I will take the liberty to take this "train of thought" a step further and suggest that perhaps the "exclusiveness" of high culture is not perceived as "democratic" enough by Americans, which also helps explain the underlying general disapproval and dislike of initiatives that involve "high culture" in one way or another. Yet, as R.S. Zaharna says, public and cultural diplomacy need an "in-awareness" approach, if they are to have an impact - i.e. they have to resonate with the other culture, appealing to its ideals, values and interests.
According to Dr. Brown, American public diplomacy has largely failed to do that, especially when it comes to cultures such as the Russian or the Chinese, for whom their own "high culture" and great heritage are of paramount significance. Yet, I should say that the Russians (although the Chinese, too) have not learned that very same lesson themselves, in the sense of finding the right "values" to appeal to through their own public diplomacy. And here I will go back to ballet, which I can confidently say, is perhaps one of the few exceptions to this rule.
The tickets to "Giselle" sold out within days almost a month in advance (especially the more affordable ones), the hall was packed, and although I heard much more Russian and Chinese than I normally would on the streets of Washington, I also saw many Americans, quite a few of them with their children! Obviously, the Russian ballet has not lost its charm. However, it is still very limited in its reach, and as much as I dislike saying it, Russia needs to invest in (the production and export of) appealing pop culture, too.
Image courtesy of Russian Washington-Baltimore.

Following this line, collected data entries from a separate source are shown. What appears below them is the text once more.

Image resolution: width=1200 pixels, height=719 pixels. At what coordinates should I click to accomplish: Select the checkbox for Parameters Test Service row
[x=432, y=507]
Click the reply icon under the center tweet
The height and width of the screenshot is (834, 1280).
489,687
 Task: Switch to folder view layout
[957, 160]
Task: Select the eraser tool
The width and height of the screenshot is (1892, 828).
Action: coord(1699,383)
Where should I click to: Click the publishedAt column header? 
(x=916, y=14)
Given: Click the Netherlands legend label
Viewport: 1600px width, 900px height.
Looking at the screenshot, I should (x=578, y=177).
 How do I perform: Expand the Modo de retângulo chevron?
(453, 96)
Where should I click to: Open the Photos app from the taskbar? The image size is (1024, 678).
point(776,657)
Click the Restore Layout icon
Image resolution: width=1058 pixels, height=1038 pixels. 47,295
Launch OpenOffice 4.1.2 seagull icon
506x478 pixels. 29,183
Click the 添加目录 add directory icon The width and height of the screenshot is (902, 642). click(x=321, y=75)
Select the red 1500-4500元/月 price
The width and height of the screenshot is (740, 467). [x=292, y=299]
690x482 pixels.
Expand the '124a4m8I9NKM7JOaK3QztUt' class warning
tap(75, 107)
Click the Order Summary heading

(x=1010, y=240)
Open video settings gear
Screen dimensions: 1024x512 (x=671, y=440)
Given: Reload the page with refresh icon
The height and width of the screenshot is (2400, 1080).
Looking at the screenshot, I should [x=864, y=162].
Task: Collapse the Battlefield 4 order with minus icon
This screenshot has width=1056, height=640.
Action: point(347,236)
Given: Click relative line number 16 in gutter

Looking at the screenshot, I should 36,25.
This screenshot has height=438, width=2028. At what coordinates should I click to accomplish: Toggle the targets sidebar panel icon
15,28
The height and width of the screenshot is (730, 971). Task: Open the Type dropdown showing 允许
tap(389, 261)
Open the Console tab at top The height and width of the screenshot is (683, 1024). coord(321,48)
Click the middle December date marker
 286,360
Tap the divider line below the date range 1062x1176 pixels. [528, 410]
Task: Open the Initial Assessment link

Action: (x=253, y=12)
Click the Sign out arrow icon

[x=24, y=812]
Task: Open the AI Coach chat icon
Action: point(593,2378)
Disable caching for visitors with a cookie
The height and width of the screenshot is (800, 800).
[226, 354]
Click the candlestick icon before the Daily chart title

But before I get into more detail on that, I wanted to point out that Russia Today TV had - smartly - been featuring Mariisnky on their website for days, now. They also proudly hosted the following piece, revealing the theater's plans "to seduce the Americans" while on this tour. Fair enough. I think those who had the opportunity to see it, were indeed seduced. But what about the vast majority who didn't? And/or never will? A prominent popular culture is indispensable in this sense, especially when operating in a multi-media environment where attention spans are extremely short, while innovation and progress seem to be valued much more than age and recognition.
Very select few are generally familiar with the Russian "pop culture" scene outside of Russia itself (and, certainly, the former Soviet/Socialist space), unless of course an artist or a movie make it to international contests, such as the case with t.A.T.u. or the "Night Watch". And although the Russian so-called "estrada", as well as its movies, TV shows, radio programs, etc. have come a long way over the years in terms of "pop quality", they cannot even begin to rival American or European ones, especially internationally.
Funnily enough, Russia Today TV does not provide any programming of this kind at all. The only thing I have come across so far is this "Moscow Out" episode from last April. I thought I'd share it with you here:
Oh well... (Can we go back to the ballet, now, please?!)
This said, I will end by returning to Dr. Brown's reflections. As he described (quite rightly, I believe), throughout the Cold War, the American pop culture was like a "forbidden fruit" for the Russian people (and especially, for the intelligentsia). However, during the 90's, "[...] as the Russians started consuming more and more of this forbidden fruit, they got indigestion." He said he had never seen so many bad American movies in his life, as in the 90's in Russia: they flooded the Russian (and post-Soviet) "cultural space", inevitably creating a negative and fairly misplaced image of America. Meanwhile, the American government was oblivious to this problem.